Adolf Kneser (born March 19, 1862 in Grüssow , Mecklenburg ; † January 24, 1930 in Breslau ) was a German mathematician who devoted himself to algebraic geometry and analysis .

life and work

Kneser was the son of the pastor and Praepositus in Grüssow, Adolf Hermann Kneser († 1863), and his wife Friedrike Wilhelmine Philippine Auguste, geb. Kollmann, a sister of Albert Kollmann After losing his father at an early age, he grew up in Rostock . His godfather was the physicist Johann Christian Poggendorff . Then he went to the University of Rostock at Easter 1879 , where he published his first work on acoustics . At the Friedrich-Wilhelms-Universität Berlin he heard Leopold Kronecker and Karl Weierstrass . Out at the Ruprecht-Karls-University of Heidelberg , received his doctorate he 1884 in Berlin with a doctoral thesis at Ernst Kummer and Kronecker to Dr. phil.

He completed his habilitation at the Philipps University of Marburg . After a stopover in Breslau, he joined the then Russian University of Dorpat in 1889 as associate professor , which appointed him full professor for applied mathematics the following year . In 1900 he moved to the Bergakademie Berlin and in 1905 to the Schlesische Friedrich-Wilhelms-Universität in Breslau . For the academic year 1911/12 he was elected its rector . He stayed in Breslau until his retirement . Since 1923 he was a corresponding member of the Prussian Academy of Sciences and since 1924 of the Russian Academy of Sciences .

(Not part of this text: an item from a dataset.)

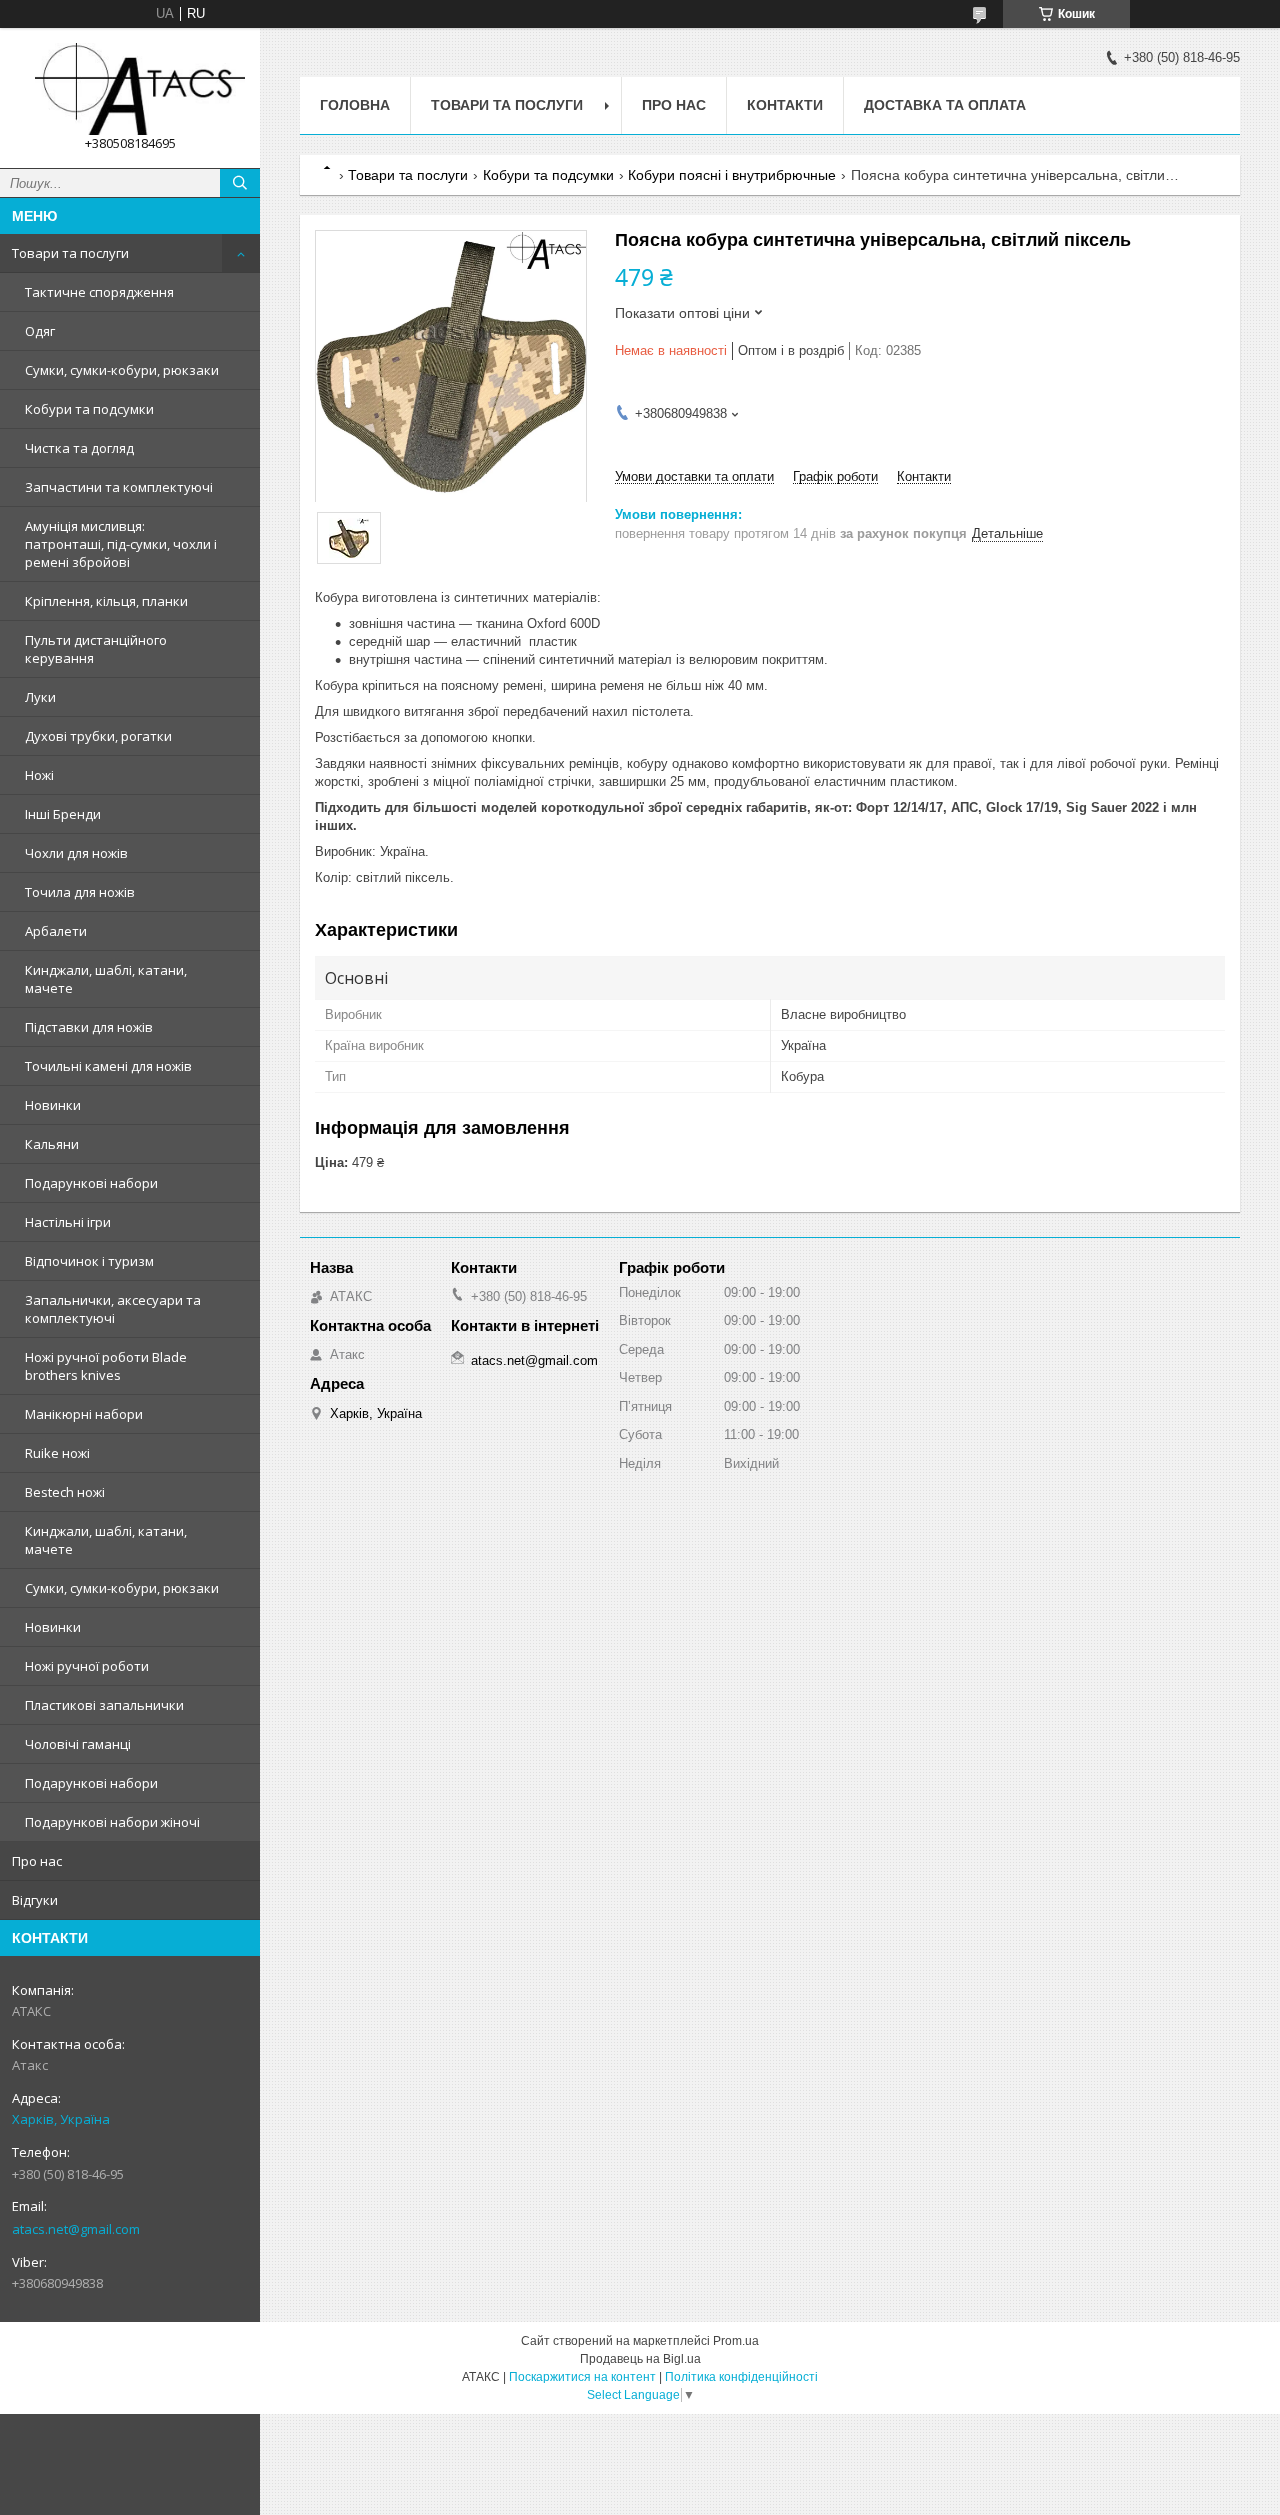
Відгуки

Kneser initially dealt with algebraic functions, elliptic functions and space curves. Later he worked on the Sturm-Liouville problem in the theory of linear ordinary differential equations, integral equations and calculus of variations (theory of the second variation, solution of Mayer's problem). His textbook on the calculus of variations appeared in 1900 and his The Integral Equations and their Applications in Mathematical Physics in 1911, in which he also presented the theory just developed by David Hilbert .

Kneser was also interested in philosophy and the history of science. He published Hobbes und die Staatsphilosophie in 1924 and The Principle of the Smallest Effect from Leibniz to the Present in 1928 .

Kneser had been married to Laura Booth since 1894 and had four sons. His son Hellmuth Kneser and his son Martin Kneser were also well-known mathematicians.

His correspondence with Vladimir Steklow was published by Nauka in Moscow in 1980.

In 1929 he was President of the German Mathematicians Association .

Web links

Individual evidence

  1. Kösener Corpslisten 1930, 122 , 113; Friedrich Walter: Our regional clergy from 1810 to 1888. Biographical sketches of all Mecklenburg-Schwerin clergy. Self-published, Penzlin 1889, p. 102 .
  2. Entry in the Rostock matriculation portal .
  3. Dissertation: Irreductibility and the monodromic group of algebraic equations. Berlin 1884, ( digitized ).
  4. Rector's speeches (HKM)
  5. Владимир А. Стеклов, Адольф Кнезер: Научная переписка (1901–1925). Наука, Москва 1980.